Financial auditing framework unveiled for informal, unlisted businesses

Minister of Industry and Commerce Rishad Bathiudeen receives a copy of Sri Lanka Auditing Standard (SLAuS) for the Audits of Non – Specified Business Enterprises (Non-SBEs) from CA Sri Lanka immediate Past President Lasantha Wickremasinghe in Colombo as President of CA Sri Lanka Jagath Perera and Chairman of CA Sri Lanka’s Audit Framework Subcommittee Sanath Fernando look on.

A pioneering financial auditing framework was unveiled for informal enterprises and unlisted businesses in Colombo on August 30.
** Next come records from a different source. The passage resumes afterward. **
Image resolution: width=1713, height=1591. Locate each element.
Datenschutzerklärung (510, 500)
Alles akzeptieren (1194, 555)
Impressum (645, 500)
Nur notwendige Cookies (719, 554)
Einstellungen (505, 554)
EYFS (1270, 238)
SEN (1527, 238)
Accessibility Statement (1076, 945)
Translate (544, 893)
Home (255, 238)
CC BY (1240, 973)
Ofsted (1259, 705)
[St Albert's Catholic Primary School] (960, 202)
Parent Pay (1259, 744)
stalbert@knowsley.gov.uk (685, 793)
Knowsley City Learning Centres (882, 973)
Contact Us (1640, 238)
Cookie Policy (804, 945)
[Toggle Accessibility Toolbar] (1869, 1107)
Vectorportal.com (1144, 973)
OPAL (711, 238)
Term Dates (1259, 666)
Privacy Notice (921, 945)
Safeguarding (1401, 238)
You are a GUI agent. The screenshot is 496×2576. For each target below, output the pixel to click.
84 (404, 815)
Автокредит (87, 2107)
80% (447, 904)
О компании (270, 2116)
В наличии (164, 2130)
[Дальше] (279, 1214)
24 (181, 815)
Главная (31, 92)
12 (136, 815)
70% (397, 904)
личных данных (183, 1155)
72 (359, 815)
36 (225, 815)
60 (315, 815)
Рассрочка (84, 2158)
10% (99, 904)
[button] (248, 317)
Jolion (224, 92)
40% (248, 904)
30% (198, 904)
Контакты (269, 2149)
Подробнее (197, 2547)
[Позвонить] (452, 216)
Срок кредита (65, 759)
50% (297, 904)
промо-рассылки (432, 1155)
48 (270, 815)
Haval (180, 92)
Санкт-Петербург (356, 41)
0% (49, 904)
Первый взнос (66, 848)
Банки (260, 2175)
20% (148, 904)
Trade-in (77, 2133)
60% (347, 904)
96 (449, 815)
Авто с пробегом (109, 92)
As a result of the new framework, more than one million registered SMEs and countless other unlisted businesses in Sri Lanka finally get their long awaited break to become credit worthy and receive access to finance by clearing the biggest obstacle they have been facing; inability to be officially audited and show a verified financial statement, despite maintaining their own bookkeeping. The latest audit framework, modelled on the famed Nordic SME auditing, now equips the informal economic sectors to be credit-worthy on their own with any Sri Lankan bank or other financial institution, finally ending the credit-cum-financing blockade that relentlessly plagued these sectors for many decades.

“Even the World Bank supports Sri Lanka’s initiatives to develop comparable national accounting and auditing frameworks,” the Minister of Industry and Commerce Rishad Bathiudeen said addressing the launch of Sri Lanka Auditing Standard (SLAuS) for the Audits of Non – Specified Business Enterprises (Non-SBEs) by the Chartered Accountants Sri Lanka at CA Sri Lanka office, Colombo.

Called as “Sri Lanka Auditing Standard (SLAuS) for the Audits of Non – Specified Business Enterprises (Non-SBEs)”, this is also the first ever such SME bookkeeping audit framework to be introduced anywhere in South Asia (Among examples of SBEs are public listed firms and firms handling public money such as Finance companies). CA Sri Lanka, observing the “adoption of Sri Lanka Accounting Standards (SLFRS) for SMEs was low due to their complexity”, has pioneered the non-SBE SLAuS. Since the International Standards on Auditing (the ISAs) globally used in today’s auditing have become more extensive, complex and therefore impractical for SMEs to use them, the simplified version for Sri Lankan small businesses by CA Sri Lanka called as “non-SBE SLAuS” was launched.

This stand-alone 60 page new SLAuS is a departure from the one-size-fits-all financial reporting and eases the complex reporting burden on private firms towards a practical and real-life framework, through a cost-benefit approach but with much less technical sophistication. This new SLAuS is modelled on similar auditing frameworks adopted by some Nordic countries. CA Sri Lanka believes that around 450 Lankan audit firms can start using the new “SLAuS for non-SBEs” on their clients from now on. The new SLAuS for non-SBEs is for unlisted firms/SMEs, and also for SMEs using “SLFRS for Smaller Entities”. SLFRS says any business with more than Rs 500 Mn annual revenue cannot use the SLFRS for Smaller Entities but have to go for SLFRS for SMEs or the full SLFRS. Therefore SBEs (Eg public listed firms and firms handling public money such as Financial institutions) should use the full SLFRS and not the “SLAuS for non-SBEs”. Chairman of CA Sri Lanka’s Audit Framework Subcommittee Sanath Fernando said that SMEs finally get their chance to become a formal entity-to be officially audited and receive a verified financial statement and as a result, for the first time to be ‘bankable’ with Lankan financial institutions.